Some teams use both:
- Fly.io for staging/preview environments: Fast iteration, cheap, disposable
- ECS Fargate for production: Control, security, AWS integration
Or:
- Fly.io for the Phoenix app: Global edge, low latency
- AWS for data layer: RDS, ElastiCache, S3 via public endpoints
This works but adds operational complexity. Only do this if you have clear reasons.
Migration Path
Started on Fly.io and need to move to AWS? The path is straightforward:
- Containerize properly (you already have a Dockerfile)
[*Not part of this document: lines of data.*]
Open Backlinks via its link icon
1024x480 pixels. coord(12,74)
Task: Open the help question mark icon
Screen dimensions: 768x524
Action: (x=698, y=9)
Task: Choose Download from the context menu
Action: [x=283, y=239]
- Set up ECR and push your image
- Create ECS task definition
- Configure service discovery for clustering
- Set up ALB and target groups
- Migrate environment variables to Secrets Manager
- Update DNS
- Test clustering thoroughly
Budget 2-4 weeks for a proper migration with testing.
My Recommendation
Start with Fly.io unless you have specific reasons not to. The developer experience is unmatched, and you can always migrate later if needed.
Move to ECS Fargate when:
- You’re spending >$500/month on Fly.io
- You need AWS service integration
- Compliance requires it
- You have DevOps resources
The best platform is the one that lets you focus on building your product, not managing infrastructure.
Conclusion
Fly.io and ECS Fargate represent different philosophies: simplicity vs control. Both can run production Elixir apps successfully.
Fly.io wins on developer experience and time-to-production. ECS Fargate wins on control, integration, and cost at scale.
Choose based on your team, requirements, and constraints - not hype or trends.
And remember: the BEAM is portable. Your Elixir app will run beautifully on either platform. That’s the real win.